According to a news release issued by the UN human rights office (OHCHR), Belize is a country of destination, transit and, to a limited degree, of origin, where human trafficking disproportionately affects women who are mainly trafficked for sexual exploitation – particularly women from the neighbouring countries of Guatemala, El Salvador and Honduras.
Wrapping up her official visit to the country, UN Special Rapporteur on trafficking in persons Joy Ngozi Ezeilo said Belize should avoid a “repressive” immigration policy that compounds the problem of human trafficking and undermines efforts at combating and preventing the phenomenon and providing holistic assistance to the victims.
Ms. Ezeilo also cited a growing problem of crimes against children, especially sexual exploitation of young girls from poor families through the ‘sugar daddy’ syndrome and ‘fichería’ in bars, where men pay a higher price to drink with the girls (‘ficheras’), a practice identified as a prelude to prostitution.
The expert welcomed Belize’s ratification of key human rights treaties and its adoption of the Trafficking in Persons Prohibition Act. However, she voiced concerns about the capacity and the willingness to identify trafficked persons and potential victims of trafficking, especially those in mixed migration situation.
“More worrisome is the rampant and indiscriminate criminalization of irregular migrants for irregular entry into Belize which contributes to driving the phenomenon of human trafficking further underground,” she stressed.
She noted that immigration officers routinely prosecute, convict and/or fine immigrants even before giving them an opportunity to tell their stories or be identified as trafficked persons or potential victims of trafficking.
“The practice of criminalization of irregular immigrants is against international human rights standards and practices, especially given the inhumane conditions of detention and the absence of basic assistance including in establishing contacts with families, embassies and lawyers,” the expert pointed out.
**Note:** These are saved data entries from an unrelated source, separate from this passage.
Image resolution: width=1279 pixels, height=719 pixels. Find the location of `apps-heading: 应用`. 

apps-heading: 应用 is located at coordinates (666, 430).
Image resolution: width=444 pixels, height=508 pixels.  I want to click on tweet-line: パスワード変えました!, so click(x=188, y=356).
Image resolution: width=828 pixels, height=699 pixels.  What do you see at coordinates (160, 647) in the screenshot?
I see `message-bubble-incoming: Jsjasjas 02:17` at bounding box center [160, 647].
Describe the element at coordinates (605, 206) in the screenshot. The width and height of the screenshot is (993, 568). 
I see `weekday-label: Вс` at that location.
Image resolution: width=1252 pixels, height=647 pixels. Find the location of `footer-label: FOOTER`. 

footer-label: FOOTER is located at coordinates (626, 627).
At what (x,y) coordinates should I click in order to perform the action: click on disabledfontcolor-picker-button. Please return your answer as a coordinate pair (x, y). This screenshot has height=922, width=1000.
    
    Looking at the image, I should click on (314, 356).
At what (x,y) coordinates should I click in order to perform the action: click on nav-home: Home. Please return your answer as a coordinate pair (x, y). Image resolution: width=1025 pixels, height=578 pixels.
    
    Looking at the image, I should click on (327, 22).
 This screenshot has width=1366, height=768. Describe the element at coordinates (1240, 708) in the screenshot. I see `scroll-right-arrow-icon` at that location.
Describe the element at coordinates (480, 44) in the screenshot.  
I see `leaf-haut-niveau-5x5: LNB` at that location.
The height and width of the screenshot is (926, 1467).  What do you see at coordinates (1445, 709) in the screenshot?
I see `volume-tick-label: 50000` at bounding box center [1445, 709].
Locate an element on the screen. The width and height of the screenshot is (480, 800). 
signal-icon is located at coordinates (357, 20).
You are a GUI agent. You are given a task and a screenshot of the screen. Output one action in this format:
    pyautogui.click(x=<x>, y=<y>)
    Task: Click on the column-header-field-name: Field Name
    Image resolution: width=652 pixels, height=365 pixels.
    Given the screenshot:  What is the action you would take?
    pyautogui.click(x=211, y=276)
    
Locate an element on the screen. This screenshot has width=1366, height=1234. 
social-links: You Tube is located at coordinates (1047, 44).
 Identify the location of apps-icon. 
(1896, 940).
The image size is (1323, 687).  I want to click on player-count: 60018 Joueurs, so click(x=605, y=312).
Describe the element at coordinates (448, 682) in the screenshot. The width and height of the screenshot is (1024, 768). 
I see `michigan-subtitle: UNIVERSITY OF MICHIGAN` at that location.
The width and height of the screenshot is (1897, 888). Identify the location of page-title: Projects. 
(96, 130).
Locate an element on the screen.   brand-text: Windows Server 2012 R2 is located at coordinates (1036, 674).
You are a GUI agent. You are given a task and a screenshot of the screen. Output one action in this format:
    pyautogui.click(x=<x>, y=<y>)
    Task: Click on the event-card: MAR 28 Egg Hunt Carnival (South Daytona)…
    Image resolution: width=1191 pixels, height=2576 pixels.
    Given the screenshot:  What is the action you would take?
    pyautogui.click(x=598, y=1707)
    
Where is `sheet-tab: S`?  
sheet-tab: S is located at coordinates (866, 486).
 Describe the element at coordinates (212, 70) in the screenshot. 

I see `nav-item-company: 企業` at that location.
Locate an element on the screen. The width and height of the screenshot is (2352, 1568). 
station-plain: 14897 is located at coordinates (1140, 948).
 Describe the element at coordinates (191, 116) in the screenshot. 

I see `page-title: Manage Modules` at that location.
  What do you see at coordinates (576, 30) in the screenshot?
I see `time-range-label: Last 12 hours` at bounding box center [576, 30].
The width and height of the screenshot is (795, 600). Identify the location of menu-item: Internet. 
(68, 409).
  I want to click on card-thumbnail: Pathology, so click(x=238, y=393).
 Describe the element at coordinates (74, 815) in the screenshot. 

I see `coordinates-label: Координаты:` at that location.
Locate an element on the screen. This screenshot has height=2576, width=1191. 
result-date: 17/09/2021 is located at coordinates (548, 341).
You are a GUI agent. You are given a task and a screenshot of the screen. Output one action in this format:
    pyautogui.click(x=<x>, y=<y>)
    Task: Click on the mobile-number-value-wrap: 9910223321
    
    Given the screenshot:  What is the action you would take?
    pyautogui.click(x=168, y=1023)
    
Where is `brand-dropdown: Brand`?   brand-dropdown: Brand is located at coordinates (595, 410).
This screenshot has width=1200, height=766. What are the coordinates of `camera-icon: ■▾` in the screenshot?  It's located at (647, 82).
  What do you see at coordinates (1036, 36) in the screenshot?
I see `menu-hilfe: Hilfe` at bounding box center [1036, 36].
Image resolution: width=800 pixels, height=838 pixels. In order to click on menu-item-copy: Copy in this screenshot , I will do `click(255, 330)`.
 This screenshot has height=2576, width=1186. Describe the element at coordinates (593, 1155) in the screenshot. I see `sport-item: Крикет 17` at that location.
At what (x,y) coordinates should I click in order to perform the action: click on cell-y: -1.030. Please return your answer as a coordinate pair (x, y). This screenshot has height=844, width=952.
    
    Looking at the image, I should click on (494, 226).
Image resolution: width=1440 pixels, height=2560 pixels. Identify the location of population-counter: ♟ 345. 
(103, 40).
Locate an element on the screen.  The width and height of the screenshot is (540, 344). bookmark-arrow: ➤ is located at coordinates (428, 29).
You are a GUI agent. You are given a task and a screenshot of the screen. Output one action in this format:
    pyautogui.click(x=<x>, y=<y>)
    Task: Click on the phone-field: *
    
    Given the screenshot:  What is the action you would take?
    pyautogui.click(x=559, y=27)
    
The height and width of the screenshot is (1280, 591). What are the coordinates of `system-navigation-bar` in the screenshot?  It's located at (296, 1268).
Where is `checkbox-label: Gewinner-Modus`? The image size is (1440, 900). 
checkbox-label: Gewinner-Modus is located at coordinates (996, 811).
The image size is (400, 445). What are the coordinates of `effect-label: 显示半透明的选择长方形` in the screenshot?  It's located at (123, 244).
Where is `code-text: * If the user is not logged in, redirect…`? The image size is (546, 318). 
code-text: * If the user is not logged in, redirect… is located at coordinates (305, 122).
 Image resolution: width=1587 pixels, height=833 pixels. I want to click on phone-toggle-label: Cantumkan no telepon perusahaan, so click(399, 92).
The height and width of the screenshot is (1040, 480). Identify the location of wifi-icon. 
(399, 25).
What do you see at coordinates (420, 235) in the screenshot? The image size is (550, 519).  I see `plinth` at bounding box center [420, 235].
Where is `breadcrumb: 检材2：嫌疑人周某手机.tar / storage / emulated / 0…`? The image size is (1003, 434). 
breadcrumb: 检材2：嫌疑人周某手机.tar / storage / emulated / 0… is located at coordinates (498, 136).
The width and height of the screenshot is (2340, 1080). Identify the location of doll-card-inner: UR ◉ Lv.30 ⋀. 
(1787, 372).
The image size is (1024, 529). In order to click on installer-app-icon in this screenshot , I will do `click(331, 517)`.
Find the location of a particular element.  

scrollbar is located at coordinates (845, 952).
Ms. Ezeilo drew special attention to the fact that children under 18 years of age are also punished for breach of immigration laws and kept in prison since there is no separate facility for the detention of irregular migrants. “I met pregnant underage girls who may be potential victims of trafficking and are currently detained along with adults,” she said.
“I am further concerned about the growing reports of child prostitution and sexual exploitation of girls in the tourism industry,” she stated.
Ms. Ezeilo will present her report, including a number of recommendations, to the UN Human Rights Council at its June 2014 session in Geneva.
UN independent experts, or special rapporteurs, are appointed by the Council to examine and report back on a country situation or a specific human rights theme. The positions are honorary and the experts are not UN staff, nor are they paid for their work.